Марте не спалось. Да что там — не спалось! Она даже не ложилась в постель, металась по комнате, взвинченная, потерянная. А когда переставала метаться и замирала у распахнутого настежь окна, начинала прислушиваться. Комната Крысолова была тут же, на втором этаже. Она это точно знала, слышала звук его неспешных шагов и кокетливое цоканье Верочкиных каблуков. А собака Баскервилей, кажется, даже на пару секунд замерла у двери в ее спальню, царапнув паркет когтями. Хлопнули двери гостевой комнаты, в коридоре воцарилась какая-то особенная, неспокойная тишина.

Сначала Марта ждала, что Верочка выйдет, процокает к своей комнате, но время шло, а тишину так никто и не нарушил. Крысолов не удержался, уступил Верочкиным чарам… Нет, ей не было обидно — какое ей дело до чужих людей?! — но мысль, что великого и ужасного Крысолова можно вот так просто заморочить и поймать на крючок женской привлекательности, не давала покоя. Все, в ее глазах он больше не профессионал. Теперь нет смысла искать у него помощи. Придется со всем разбираться самостоятельно. Знать бы еще, с чем разбираться.
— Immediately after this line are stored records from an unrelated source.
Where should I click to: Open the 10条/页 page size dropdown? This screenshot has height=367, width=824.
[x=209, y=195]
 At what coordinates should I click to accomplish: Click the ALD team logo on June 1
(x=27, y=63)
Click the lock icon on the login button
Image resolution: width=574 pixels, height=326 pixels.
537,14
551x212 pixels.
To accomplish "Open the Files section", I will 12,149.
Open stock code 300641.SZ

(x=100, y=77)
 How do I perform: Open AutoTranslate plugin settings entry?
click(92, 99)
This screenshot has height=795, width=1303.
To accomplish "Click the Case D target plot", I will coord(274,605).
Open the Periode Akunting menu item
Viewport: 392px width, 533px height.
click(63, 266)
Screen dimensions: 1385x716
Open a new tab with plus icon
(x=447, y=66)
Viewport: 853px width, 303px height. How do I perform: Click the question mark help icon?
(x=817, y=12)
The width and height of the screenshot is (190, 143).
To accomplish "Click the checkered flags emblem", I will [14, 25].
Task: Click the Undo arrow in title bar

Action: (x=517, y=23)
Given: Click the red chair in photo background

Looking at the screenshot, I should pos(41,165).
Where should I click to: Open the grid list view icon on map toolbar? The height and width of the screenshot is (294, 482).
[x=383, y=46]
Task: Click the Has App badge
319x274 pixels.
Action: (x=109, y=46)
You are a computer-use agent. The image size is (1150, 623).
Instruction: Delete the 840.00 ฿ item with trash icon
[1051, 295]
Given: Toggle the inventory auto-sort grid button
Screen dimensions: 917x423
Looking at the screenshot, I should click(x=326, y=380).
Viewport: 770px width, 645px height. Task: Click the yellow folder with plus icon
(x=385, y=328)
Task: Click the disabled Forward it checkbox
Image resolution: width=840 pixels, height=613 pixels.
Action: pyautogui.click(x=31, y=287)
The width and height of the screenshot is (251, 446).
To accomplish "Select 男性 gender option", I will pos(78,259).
Марте вдруг захотелось напиться. Алкоголь всегда действовал на нее успокаивающе, в особо тяжелые минуты помогал расслабиться и уснуть. Несколько лет назад, когда спать по ночам не получалось совсем, Марта едва не стала алкоголичкой. Если бы не Ната, наверное, и стала бы. Ната не ругала и не отчитывала, это было не в ее стиле. Ната зашла в комнату Марты ранним утром, в тот особенно тяжелый час, когда спасительное действие алкоголя заканчивается и начинается жесточайшее похмелье. Не говоря ни слова, она распахнула настежь окно, облокотилась на подоконник, закурила.

— Еще раз увижу тебя пьяной, вышвырну из своей жизни. — Она так и сказала: не из дома, не из поместья — из своей жизни. Это было почти как смертный приговор. Жить в тени великолепной Наты было тяжело, но жизнь без Наты и вовсе казалась бессмысленной. — Если тебе нужна помощь, я договорюсь с хорошим психотерапевтом или даже с психиатром, но наблюдать за тем, как ты на моих глазах превращаешься в скотину, я не желаю!

Ей не требовались ни помощь психотерапевта, ни консультация психиатра. Ей хватило бы разговора, может, даже одного-единственного теплого слова, но Ната сказала: «Марта, ты дрянь, но в тебе течет моя кровь. Я все улажу».

Я все улажу, а если не получится, вышвырну тебя из своей жизни…

Наверное, тогда она проявила душевную слабость. Возможно, нужно было уйти самой, не дожидаясь, когда ее вышвырнут. Она испугалась. Испугалась и перестала пить. Совсем, даже легкие коктейли, даже шампанское.